JPMorgan Chase CEO Jamie Dimon in an interview Thursday said he was "so sad" the bank had any business relationship with Jeffrey Epstein — but denied the firm is legally liable for the dead predator's sex trafficking.

Dimon also said, in the televised interview with Bloomberg, that if JPMorgan had known everything that has become public in recent years about its former customer Epstein "we would have done things differently."

Dimon is scheduled to give a deposition beginning May 26 for civil lawsuits filed in Manhattan federal court by the government of the U.S. Virgin Islands and an Epstein sex abuse accuser.
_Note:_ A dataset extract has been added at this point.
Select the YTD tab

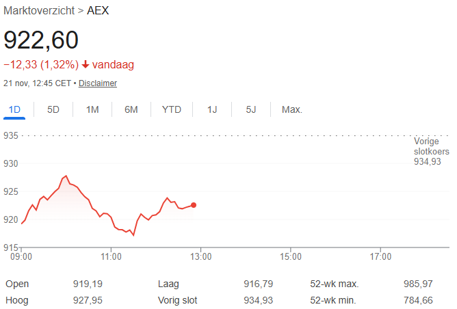(x=172, y=109)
The suits accuse JPMorgan of enabling and benefiting from Epstein's sex trafficking, which included sending young women to the Virgin Islands to be abused by him and others at his private island there.
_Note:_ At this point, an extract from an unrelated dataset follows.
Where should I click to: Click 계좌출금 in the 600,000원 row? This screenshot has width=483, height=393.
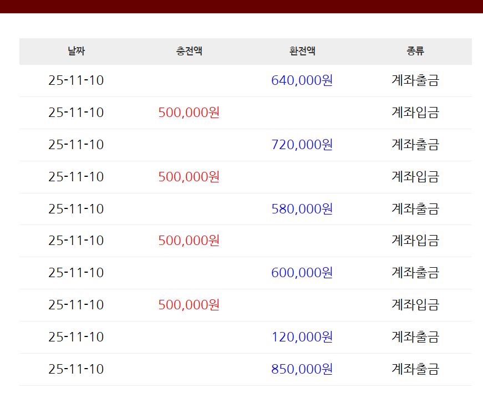click(415, 273)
Court filings this week show in detail that for years employees of JPMorgan shared with each other concerns about having Epstein as a client — well before the bank terminated its relationship with him.

"I am so sad that we had any relationship to that man whatsoever," Dimon told Bloomberg on Thursday.
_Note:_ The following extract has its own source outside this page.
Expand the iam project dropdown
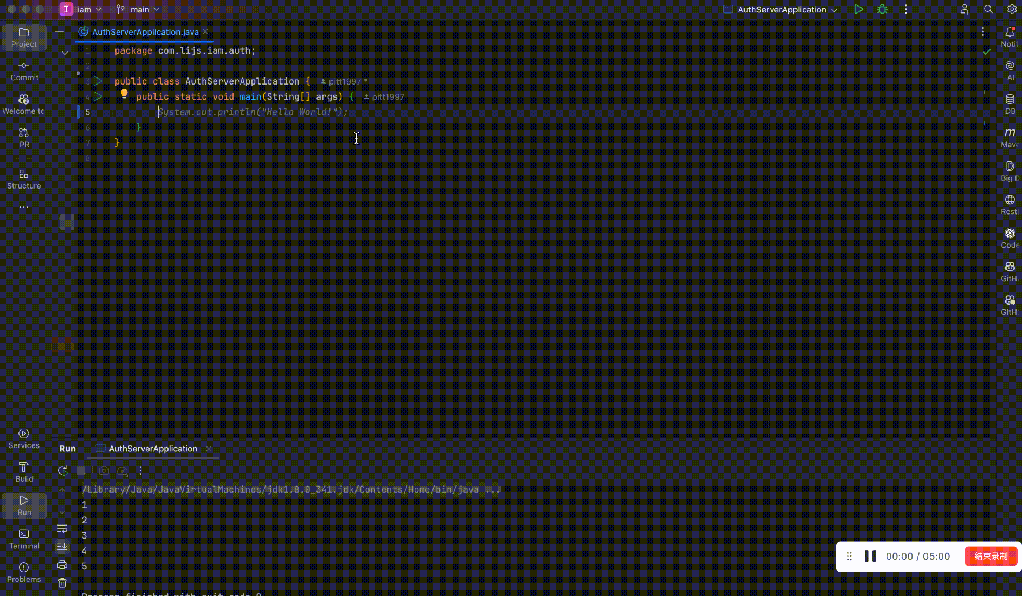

"You know, we had top lawyers evaluating, from the [U.S. Securities and Exchange Commission] enforcement, the [Department of Justice], you know, and obviously, had we known then what we know today, we would have done things differently."

"But it's very unfortunate, and I have deep respect for these women," Dimon said.

"That doesn't mean we're liable for the action of an individual, but I do have deep respect for them, my heart goes out to them," he said.

Epstein, who was a client of the bank beginning in 1998 and kept millions of dollars on deposit, pleaded guilty in 2008 to a Florida state charge of soliciting sex from an underage girl. He was sentenced to 13 months in jail.

Despite that conviction, Epstein remained a customer of JPMorgan until 2013.